Neonatal meningitis‐associated Escherichia coli (NMEC) is a leading cause of sepsis and meningitis in newborn infants. Neonates are known to have impaired inflammasome activation and interleukin (IL)‐1 production. However, it is unknown what role this plays in the context of NMEC infection. Here we investigated the role of IL‐1 signaling in the pathogenesis of NMEC infection. We found both IL‐1β and IL‐1α were secreted from macrophages and microglial cells in response to NMEC in a Toll‐like receptor 4‐ and NLR family pyrin domain containing 3 (NPLR3)‐dependent manner.
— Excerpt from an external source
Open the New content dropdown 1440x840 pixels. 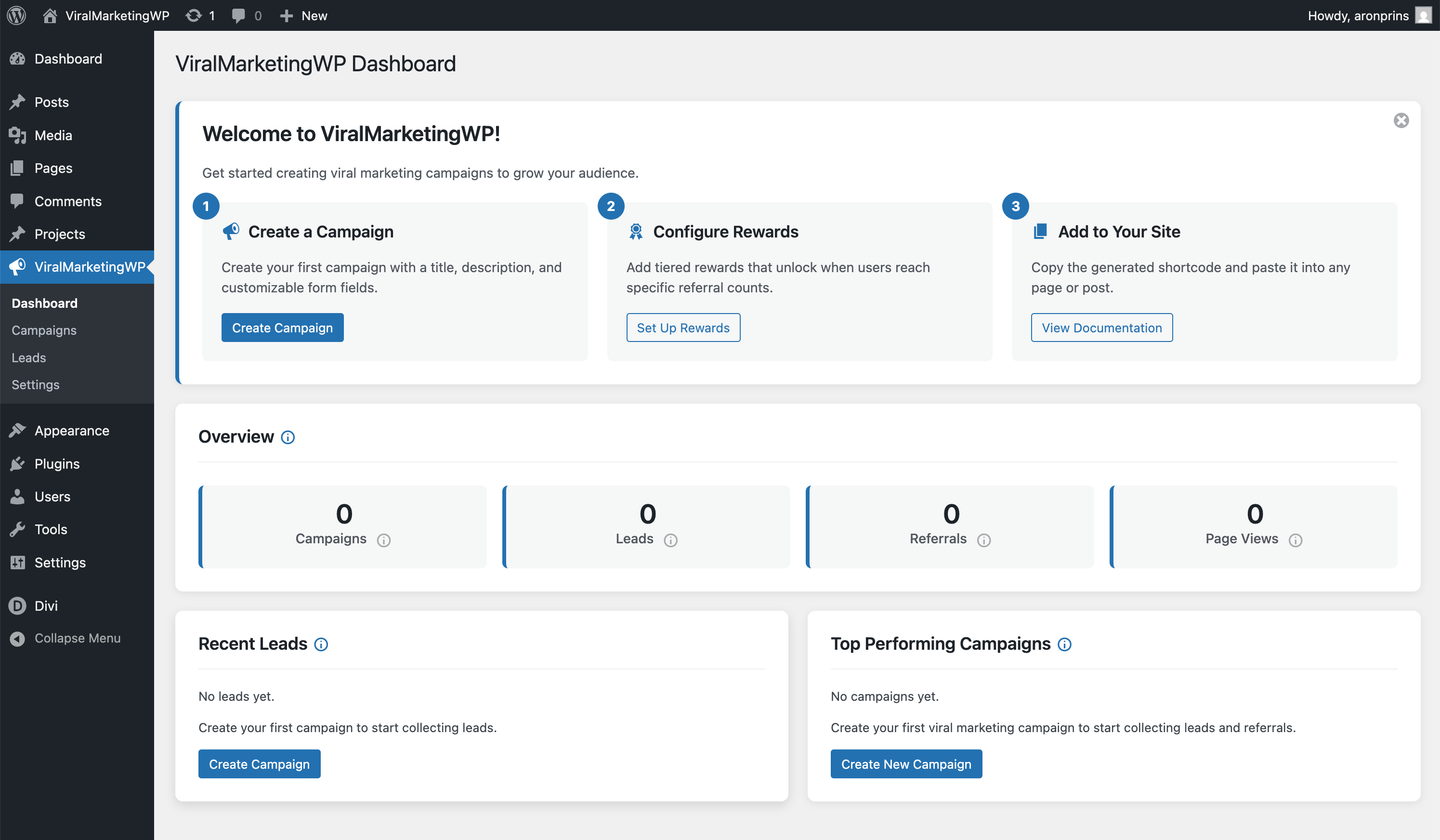point(303,15)
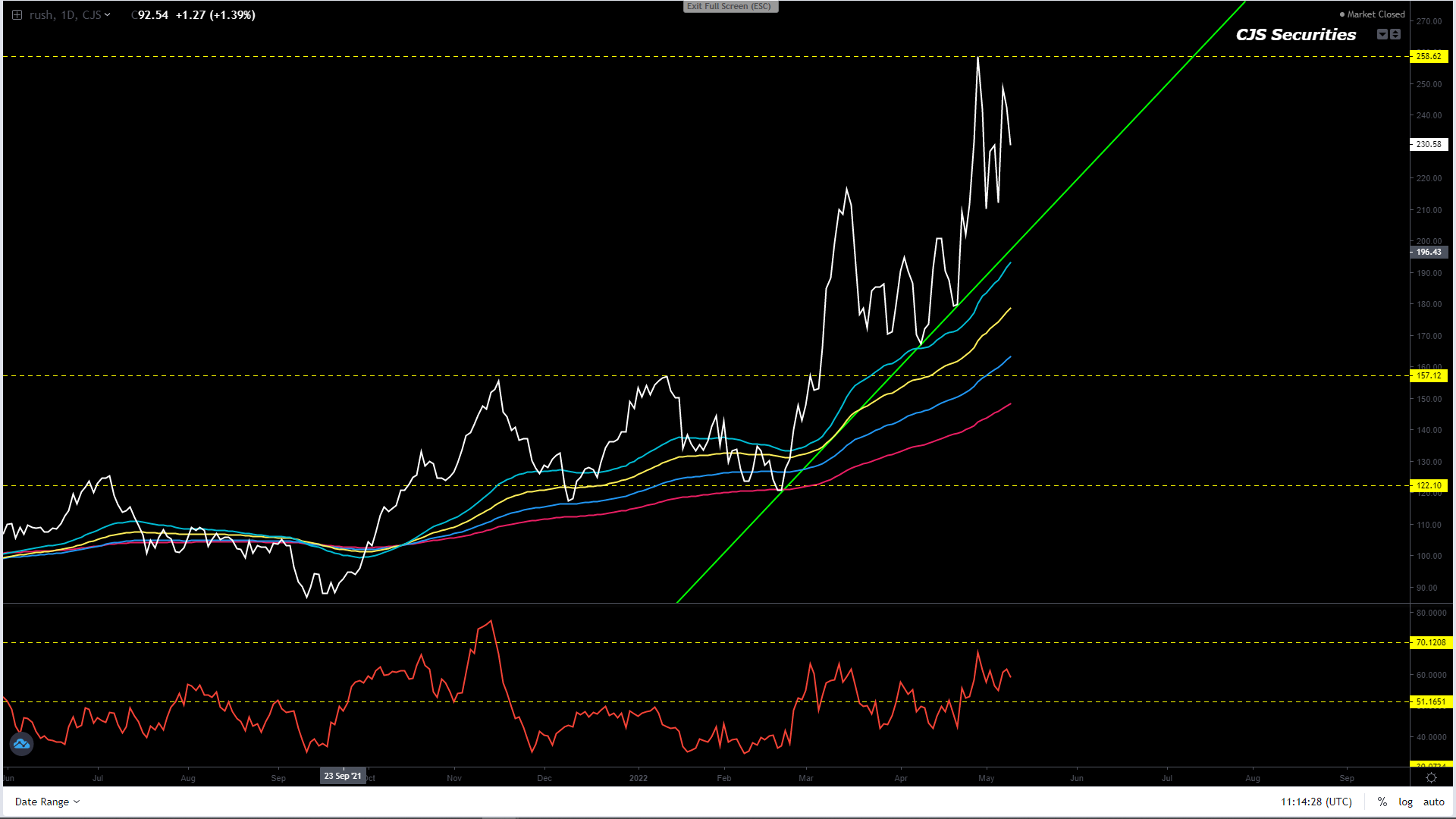Click the Exit Full Screen (ESC) button
1456x819 pixels.
(x=729, y=7)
Intracerebral infection of adult mice indicated a protective role of IL‐1 signaling during NMEC infection. However, IL‐1 receptor blockade in wild‐type neonatal mice did not significantly alter bacterial loads in the blood or brain, and we, therefore, investigated whether protection conferred by IL‐1 was age dependent. Neonates are known to have increased nitric oxide (NO) levels compared with adults, and we found NO inhibited the secretion of IL‐1 by macrophages in response to NMEC. In contrast to our results in wild‐type neonates, blockade of IL‐1 receptor in neonates lacking inducible nitric oxide synthase (iNOS) led to significantly increased bacterial loads in the blood and brain. These data indicate IL‐1 signaling is protective during NMEC infection in neonates only when iNOS is absent. Collectively, our findings suggest that increased NO production by neonates inhibits IL‐1 production, and that this suppresses the protective role of IL‐1 signaling in response to NMEC infection. This may indicate a general mechanism for increased susceptibility of neonates to infection and could lead to new therapeutic strategies in the future.